= Constitution of the Kingdom of Poland =

Fundamental law of Congress Poland from 1815 to 1832

The Constitution of the Kingdom of Poland (Konstytucja Królestwa Polskiego) was granted to the 'Congress' Kingdom of Poland by King of Poland Alexander I of Russia in 1815, who was obliged to issue a constitution to the newly recreated Polish state under his domain as specified by the Congress of Vienna. It was considered among the most liberal constitutions of its time; however, it was never fully respected by the government. It was modified during the November Uprising by the revolutionary government and discarded afterwards by the victorious Russian authorities in 1832.

==History==
The Congress of Vienna obliged Emperor Alexander I of Russia, in his role as King of Poland, to issue a constitution to the newly recreated Polish state under Russian domination. The new state would be one of the smallest Polish states ever, smaller than the preceding Duchy of Warsaw and much smaller than the Polish–Lithuanian Commonwealth. Because it was the Congress of Vienna which de facto created the Kingdom of Poland, it became unofficially known as the Congress Poland (Kongresówka).

It was signed on November 27, 1815 by the Tsar. It was a constitution octroyée: given by the ruler and not voted upon by a parliament.

A significant contributor to the constitution was Prince Adam Czartoryski, although the text was edited by the Emperor himself and his advisors. The constitution, promising freedom of speech and religious tolerance, among other freedoms, was considered to be among the most liberal in contemporary Europe, reflecting much of the thought of the Polish and Russian Enlightenments. Compared to the Constitution of the Duchy of Warsaw, the document which governed the lands that became part of the Kingdom of Poland during their time as the Duchy of Warsaw, it however prioritized the nobility (szlachta) and revoked some rights given to the Polish Jews and peasants. It was never fully respected by the Russian authorities, and increasingly its liberal but ambiguous provisions became manipulated, avoided and violated by the government. The parliament was supposed to have been called into session every two years, but after it became the scene of many clashes between liberal deputies and conservative government officials, it was in fact called only four times (1818, 1820, 1826, and 1830, with the last two sessions being secret). This disregard for the promised rights, among other factors, led to increasing discontent within Poland, eventually culminating in the failed November Uprising in 1830. The constitution was modified during the uprising, and in its aftermath, the constitution was superseded on 26 February 1832 by the much more conservative Organic Statute of the Kingdom of Poland granted by Tsar Nicholas I of Russia and never actually implemented.

==Summary==
The Constitution had 165 articles in seven titles.

===General===
The Kingdom of Poland was a constitutional monarchy in a personal union with the Russian Empire, with a common foreign policy. Each Emperor of Russia was also King of Poland. The parliament, military, administration and judiciary remained separate.

===King===
The King was the head of all three branches (executive, legislative and judicial). He:
- called, postponed and dissolved parliament (Sejm) sessions
- confirmed namestniks, ministers, senators, high officials (nominated by the namestnik) and nominated and confirmed marshals of local sejmiks
- his signature was needed to pass Sejm legislation into law
- he was the only person with legislative initiative
- he had the right to temporarily annul legislation
- he had the right to declare wars and sign foreign treaties

===Namiestnik===

Namiestnik:
- headed the Council of State
- headed the Administration Council
- his decision need a countersignature of a minister
- he nominated candidates for ministers, senators and high officials for the king
- he nominated and confirmed lower officials.

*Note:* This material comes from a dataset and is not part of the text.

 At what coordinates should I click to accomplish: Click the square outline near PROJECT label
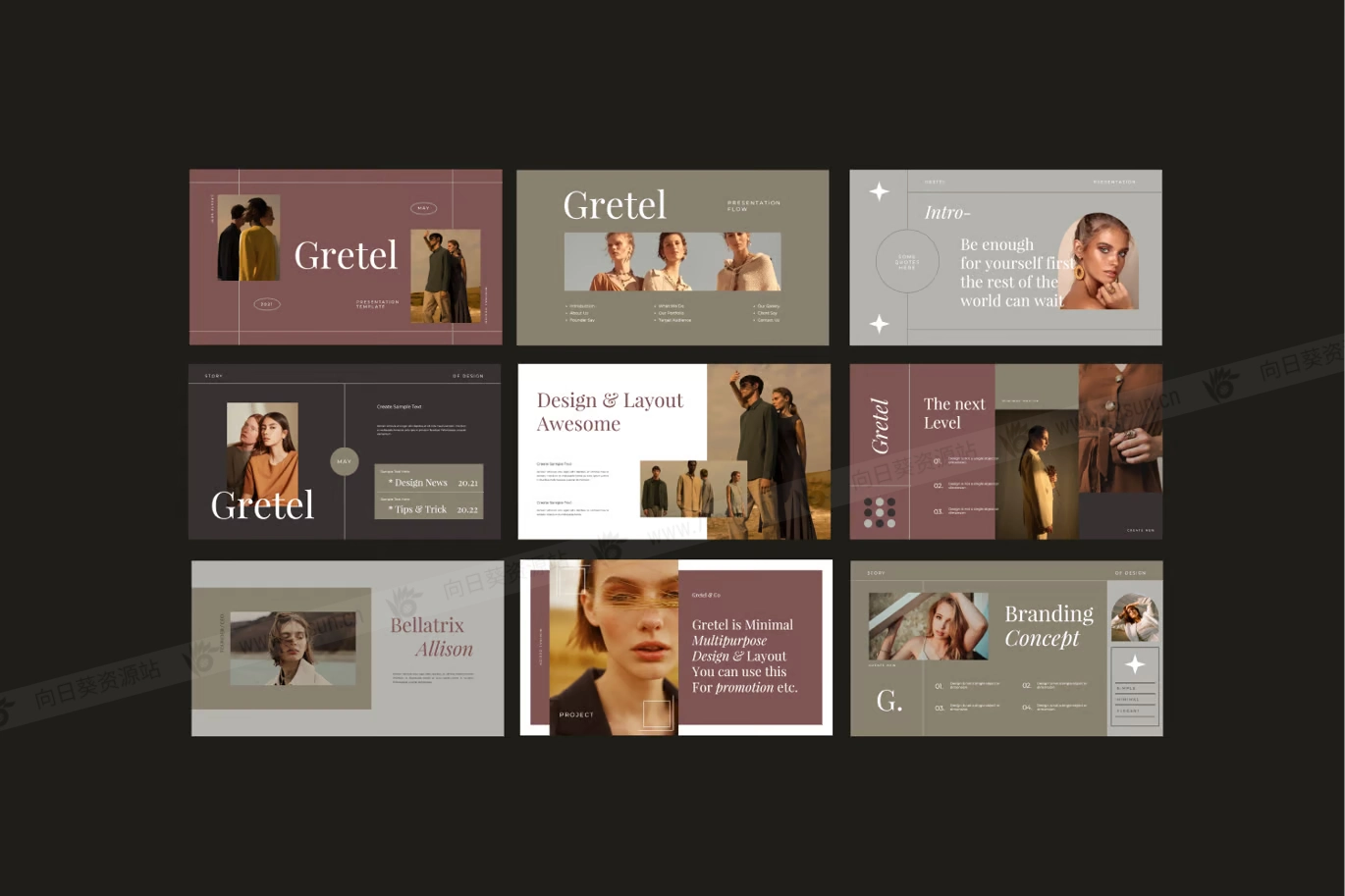(657, 714)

===Administration Council===

Composed of five ministers and other people nominated by the king, headed by namestnik, it:
- carried out the executive and administration duties
- prepared projects for Council of State
- took decisions that were outside the scope of individual ministers

===Council of State===

Composed of the ministers, councilors, secretary of the state, referendars and other people nominated by the king, it had the followed prerogatives:
- preparing legislation to be accepted by the king
- confirming the final version of legislation that was voted upon by the Sejm
- juridical powers: the right to file charges against administrative officials as well as competence and administrative court powers
- received reports from various commissions, and prepared reports for the king

===Parliament===

Parliament was composed of the king, the upper house (Senate) and the lower house (Chamber of Deputies or Sejm). Deputies numbering 128 were chosen for six years, with one-third of them chosen every two years. They had legal immunity. Voting was open to all persons of 21 years or older. Candidates for deputy had to be able to read, write and have a certain amount of wealth. Military personnel had no right to vote. Parliaments were called every two years for a period of 30 days. Sejm had the right to vote on civil, administrative and legal issues. With permission from the king, it could vote on matters related to the fiscal system and the military. It had the right to control government officials and file petitions. A Senate numbering 64 was composed of nine bishops, voivodes and castellans and Russian "princes of the blood." It acted as the Parliament Court, had the right to control citizens' books, and similar legislative rights as the Chamber of Deputies.